Abstract base class¶

lazybridge.BaseProvider ¶

BaseProvider(api_key: str | None = None, model: str | None = None, *, fallback_model: str | None = None, strict_native_tools: bool | None = None, **kwargs: Any)

Bases: ABC

Stable abstract base class for all LLM providers.

Subclass this to integrate any LLM backend with LazyBridge. Plug a custom provider in by constructing an LLMEngine that routes to it (see lazybridge/core/executor.py for resolution)::

agent = Agent(engine=LLMEngine("my-model"))

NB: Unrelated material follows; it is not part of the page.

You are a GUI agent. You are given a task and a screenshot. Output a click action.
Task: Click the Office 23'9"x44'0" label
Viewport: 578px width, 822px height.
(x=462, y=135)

Stability contract The following are guaranteed stable across minor versions:

__init__(api_key, model, **kwargs) signature
_init_client(**kwargs) — override to initialise your SDK client
complete(request) — synchronous completion
stream(request) — synchronous streaming
acomplete(request) — async completion
astream(request) — async streaming generator
default_model: str — class-level default model name
supported_native_tools: frozenset[NativeTool] — declare web search etc.
get_default_max_tokens(model) — override to set per-model limits
_resolve_model(request) — helper: request.model → self.model → default_model
_compute_cost(model, input_tokens, output_tokens) — override for cost tracking
_check_native_tools(tools) — filters unsupported native tools with a warning

What you MUST implement: complete, stream, acomplete, astream.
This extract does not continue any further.